BREAKING NEWS

Roma leader compares Sarkozy to Fascist leader

COSTESTI, Romania — A Romanian Gypsy leader on Wednesday compared French President Nicolas Sarkozy to Romania's pro-Nazi wartime leader, following the expulsion of hundreds of Gypsies from France.
Speaking during an annual Gypsy feast held on a hill at the foots of the Carpathian Mountains, Iulian Radulescu told The Associated Press that Gypsies — also known as Roma — are being unfairly expelled from France.
Dressed in a gray suit and sitting inside a white marquee tent, Radulescu said that hundreds of Gypsies are paying the price "for the crimes of a few."
"It is not right to be expelled if you are a law-abiding citizen," the 71-year-old Radulescu said.
France has sent back about 1,000 Gypsies to Romania and Bulgaria in recent weeks as part of its crime fighting measures. Sarkozy has linked Roma to crime, calling the camps in which some of them live, sources of trafficking, exploitation of children and prostitution.

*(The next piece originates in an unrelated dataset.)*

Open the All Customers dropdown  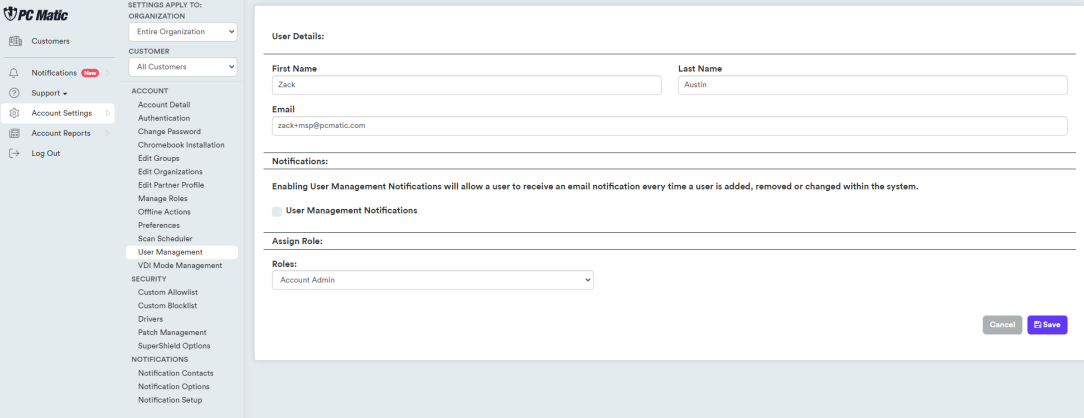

Gypsy leader Radulescu compared the expulsions to the ones carried out by Romania's pro-Nazi dictator Marshal Ion Antonescu, who ruled the country during the World War II.
Antonescu deported 25,000 Gypsies from Romania to the Soviet region of Trans-Dniester in 1942. Some 11,000 Gypsies died from exposure, typhus, starvation and thirst after they were deported from Romania. A lack of wartime records makes it difficult to determine the overall number of Gypsies killed during the Holocaust, but according to the US Holocaust Memorial Museum, it is between 220,000 and 500,000.
"Sarkozy is doing what Antonescu did," Radulescu said. He also urged Gypsy leaders to try and stop crime within their communities.